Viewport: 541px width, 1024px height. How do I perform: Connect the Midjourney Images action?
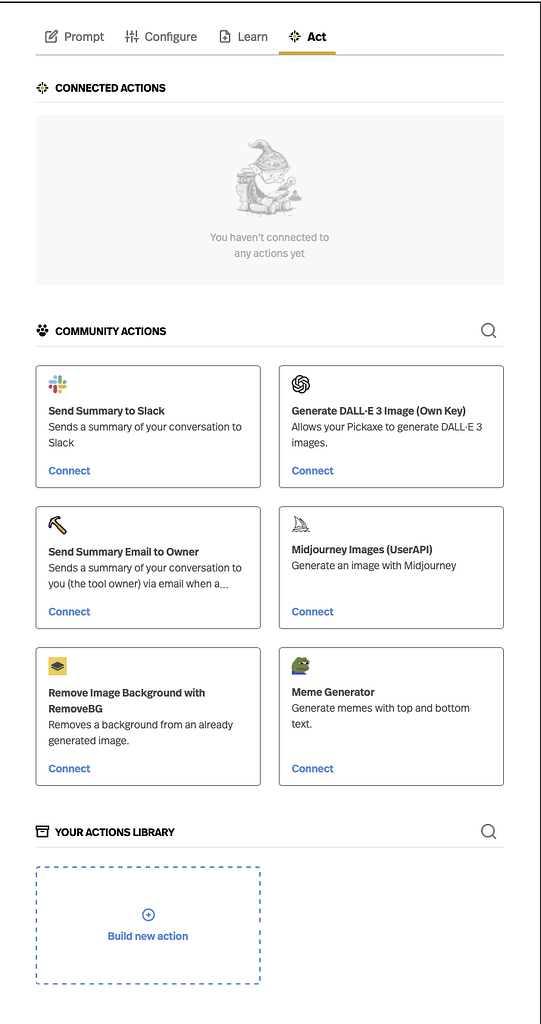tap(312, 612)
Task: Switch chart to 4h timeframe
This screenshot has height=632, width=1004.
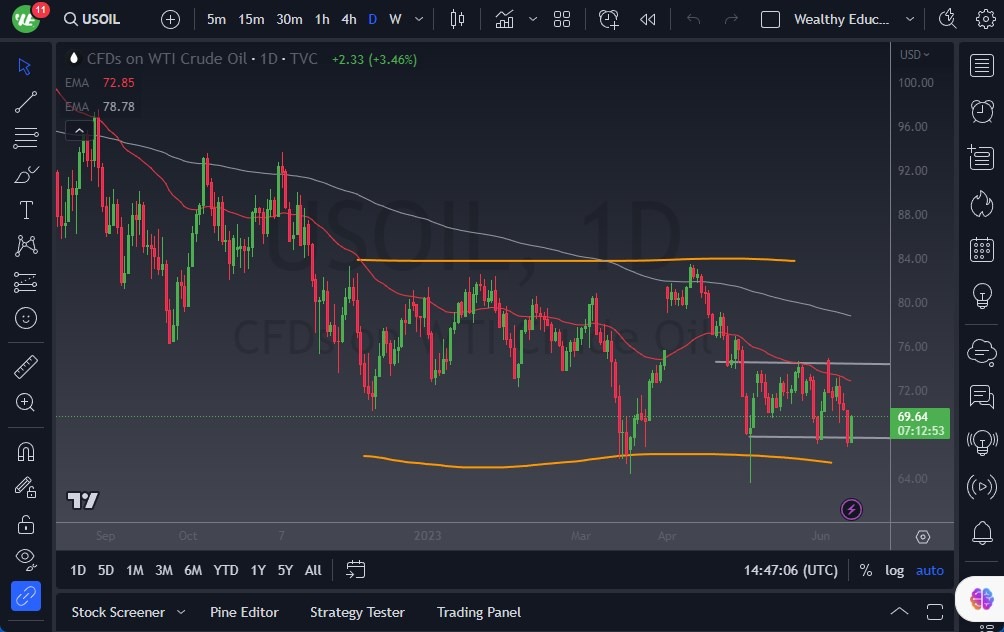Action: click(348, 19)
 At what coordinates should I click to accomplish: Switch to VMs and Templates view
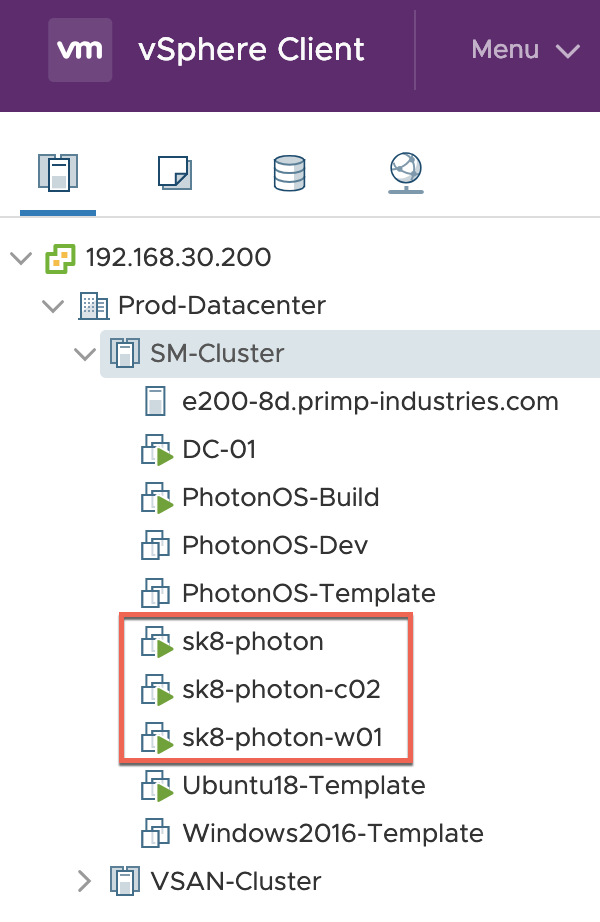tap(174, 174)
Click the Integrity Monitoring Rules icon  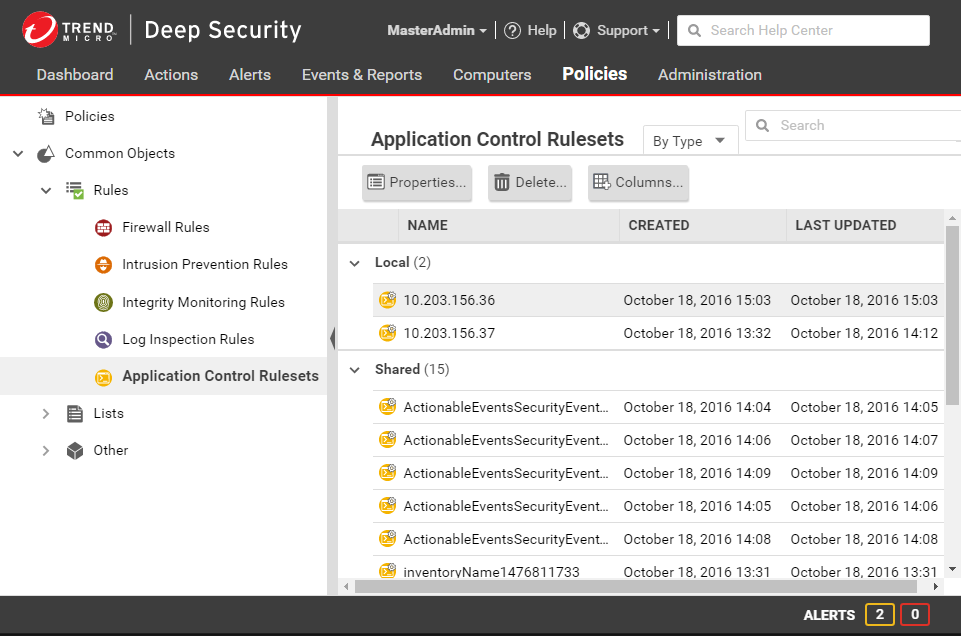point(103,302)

*INSTRUCTION*: Gather every line of the items above that contains the word "Switch". Case counts.

*EXERCISE SOLUTION*:
Task: Switch chart to 4h timeframe
 At what coordinates should I click to accomplish: Switch to VMs and Templates view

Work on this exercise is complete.